The Problem With Traditional Exception Handling
Every PL/SQL developer has encountered this frustration: an exception fires, you catch it in your handler, but the error message tells you what went wrong without telling you where it went wrong. The standard SQLERRM function returns the error message, and SQLCODE returns the error number, but neither reveals which line of code triggered the problem. In a procedure with 500 lines of logic, knowing that you got an “ORA-01403: no data found” error is only marginally helpful.
DBMS_UTILITY.FORMAT_ERROR_BACKTRACE to the Rescue
Oracle introduced DBMS_UTILITY.FORMAT_ERROR_BACKTRACE in Oracle 10g Release 2 to solve exactly this problem. This function returns a formatted string showing the complete call stack at the point where the exception was raised, including package names, procedure names, and most importantly, line numbers.

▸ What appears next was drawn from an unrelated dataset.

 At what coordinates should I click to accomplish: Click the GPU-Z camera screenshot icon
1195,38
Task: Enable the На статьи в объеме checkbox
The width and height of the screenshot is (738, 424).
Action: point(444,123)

CREATE OR REPLACE PROCEDURE process_order(p_order_id IN NUMBER)
IS
l_customer_name VARCHAR2(100);
l_total NUMBER;
BEGIN
SELECT customer_name
INTO l_customer_name
FROM customers
WHERE customer_id = (
SELECT customer_id FROM orders WHERE order_id = p_order_id
);
l_total := calculate_order_total(p_order_id);
UPDATE orders
SET status = 'PROCESSED',
total_amount = l_total
WHERE order_id = p_order_id;
EXCEPTION
WHEN OTHERS THEN
-- Log the full backtrace so we know exactly which line failed
log_error(
p_error_code => SQLCODE,
p_error_message => SQLERRM,
p_backtrace => DBMS_UTILITY.FORMAT_ERROR_BACKTRACE,
p_call_stack => DBMS_UTILITY.FORMAT_CALL_STACK
);
RAISE;
END process_order;
/
Understanding the Output
The backtrace output looks something like this:
ORA-06512: at "HR.PROCESS_ORDER", line 7
ORA-06512: at "HR.MAIN_BATCH", line 42
ORA-06512: at line 3
This tells you the exception originated at line 7 of PROCESS_ORDER, which was called from line 42 of MAIN_BATCH. You can pinpoint the exact SELECT statement that raised the NO_DATA_FOUND error without any guesswork.

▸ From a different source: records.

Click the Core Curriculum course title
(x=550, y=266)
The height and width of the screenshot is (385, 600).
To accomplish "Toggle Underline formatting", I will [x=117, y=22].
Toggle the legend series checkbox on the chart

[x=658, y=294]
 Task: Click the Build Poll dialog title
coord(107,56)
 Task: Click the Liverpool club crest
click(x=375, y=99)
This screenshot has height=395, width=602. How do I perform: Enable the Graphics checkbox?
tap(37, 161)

Building a Reusable Error Logging Framework
The best practice is to create a centralized error logging procedure that captures all available diagnostic information:
CREATE OR REPLACE PROCEDURE log_error(
p_error_code IN NUMBER DEFAULT SQLCODE,
p_error_message IN VARCHAR2 DEFAULT SQLERRM,
p_backtrace IN VARCHAR2 DEFAULT DBMS_UTILITY.FORMAT_ERROR_BACKTRACE,
p_call_stack IN VARCHAR2 DEFAULT DBMS_UTILITY.FORMAT_CALL_STACK,
p_context IN VARCHAR2 DEFAULT NULL
)
IS
PRAGMA AUTONOMOUS_TRANSACTION;
BEGIN
INSERT INTO error_log(
log_id, error_code, error_message,
backtrace, call_stack, context_info,
created_by, created_date
) VALUES (
error_log_seq.NEXTVAL, p_error_code, p_error_message,
p_backtrace, p_call_stack, p_context,
SYS_CONTEXT('USERENV','SESSION_USER'), SYSTIMESTAMP
);
COMMIT;
END log_error;
/
The PRAGMA AUTONOMOUS_TRANSACTION ensures the error log entry is committed even if the calling transaction is rolled back. This is essential because most exception handlers re raise the exception or allow it to propagate, which typically leads to a rollback of the main transaction.
FORMAT_ERROR_BACKTRACE vs FORMAT_CALL_STACK
These two functions serve different purposes. FORMAT_ERROR_BACKTRACE shows the path from where the exception was raised to where it was caught. FORMAT_CALL_STACK shows the current call hierarchy at the point where the function is invoked. Together, they give you a complete picture of both what went wrong and how the code reached that point.
Version Notes
In Oracle 12c, the UTL_CALL_STACK package was introduced as a more structured alternative to the DBMS_UTILITY functions. It provides individual functions to retrieve unit names, line numbers, and error depths as separate values rather than a single formatted string. This makes it easier to parse and store diagnostic information programmatically. However, FORMAT_ERROR_BACKTRACE remains widely used because it is simpler for basic logging needs and is available in all supported Oracle versions from 10gR2 onward through 23ai.